:: Stated exercise ::
Write out the records again, substituting "cog icon" for every occurrence of "gear icon" and leaving everything else as it is.

[Start Excerpted records]

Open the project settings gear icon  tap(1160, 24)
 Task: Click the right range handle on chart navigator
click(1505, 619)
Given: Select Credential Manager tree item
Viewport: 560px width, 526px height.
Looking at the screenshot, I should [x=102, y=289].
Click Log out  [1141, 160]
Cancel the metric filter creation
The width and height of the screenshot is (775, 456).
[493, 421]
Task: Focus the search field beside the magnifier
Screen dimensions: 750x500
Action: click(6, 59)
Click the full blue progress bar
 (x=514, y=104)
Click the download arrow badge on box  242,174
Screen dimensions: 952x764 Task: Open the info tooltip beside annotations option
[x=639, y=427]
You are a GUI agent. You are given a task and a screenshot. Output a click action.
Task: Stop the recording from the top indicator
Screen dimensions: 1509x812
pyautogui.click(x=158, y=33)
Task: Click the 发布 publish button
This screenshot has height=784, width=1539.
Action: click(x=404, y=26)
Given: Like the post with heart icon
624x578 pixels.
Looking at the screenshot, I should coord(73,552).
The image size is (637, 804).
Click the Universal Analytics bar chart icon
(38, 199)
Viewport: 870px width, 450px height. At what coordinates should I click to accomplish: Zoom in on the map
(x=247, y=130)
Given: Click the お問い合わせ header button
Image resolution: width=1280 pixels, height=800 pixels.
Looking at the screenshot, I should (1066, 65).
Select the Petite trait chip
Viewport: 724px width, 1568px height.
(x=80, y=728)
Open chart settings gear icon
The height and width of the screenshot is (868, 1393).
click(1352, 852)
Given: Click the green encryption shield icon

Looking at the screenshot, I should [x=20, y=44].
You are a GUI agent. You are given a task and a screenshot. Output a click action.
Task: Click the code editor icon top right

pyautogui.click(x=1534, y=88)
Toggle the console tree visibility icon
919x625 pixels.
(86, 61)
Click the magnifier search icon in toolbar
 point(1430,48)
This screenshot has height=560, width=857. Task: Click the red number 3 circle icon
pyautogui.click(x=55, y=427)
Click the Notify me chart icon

[End Excerpted records]

:: Task output ::
Open the project settings cog icon  tap(1160, 24)
 Task: Click the right range handle on chart navigator
click(1505, 619)
Given: Select Credential Manager tree item
Viewport: 560px width, 526px height.
Looking at the screenshot, I should [x=102, y=289].
Click Log out  [1141, 160]
Cancel the metric filter creation
The width and height of the screenshot is (775, 456).
[493, 421]
Task: Focus the search field beside the magnifier
Screen dimensions: 750x500
Action: click(6, 59)
Click the full blue progress bar
 (x=514, y=104)
Click the download arrow badge on box  242,174
Screen dimensions: 952x764 Task: Open the info tooltip beside annotations option
[x=639, y=427]
You are a GUI agent. You are given a task and a screenshot. Output a click action.
Task: Stop the recording from the top indicator
Screen dimensions: 1509x812
pyautogui.click(x=158, y=33)
Task: Click the 发布 publish button
This screenshot has height=784, width=1539.
Action: click(x=404, y=26)
Given: Like the post with heart icon
624x578 pixels.
Looking at the screenshot, I should coord(73,552).
The image size is (637, 804).
Click the Universal Analytics bar chart icon
(38, 199)
Viewport: 870px width, 450px height. At what coordinates should I click to accomplish: Zoom in on the map
(x=247, y=130)
Given: Click the お問い合わせ header button
Image resolution: width=1280 pixels, height=800 pixels.
Looking at the screenshot, I should (1066, 65).
Select the Petite trait chip
Viewport: 724px width, 1568px height.
(x=80, y=728)
Open chart settings cog icon
The height and width of the screenshot is (868, 1393).
click(1352, 852)
Given: Click the green encryption shield icon

Looking at the screenshot, I should [x=20, y=44].
You are a GUI agent. You are given a task and a screenshot. Output a click action.
Task: Click the code editor icon top right

pyautogui.click(x=1534, y=88)
Toggle the console tree visibility icon
919x625 pixels.
(86, 61)
Click the magnifier search icon in toolbar
 point(1430,48)
This screenshot has height=560, width=857. Task: Click the red number 3 circle icon
pyautogui.click(x=55, y=427)
Click the Notify me chart icon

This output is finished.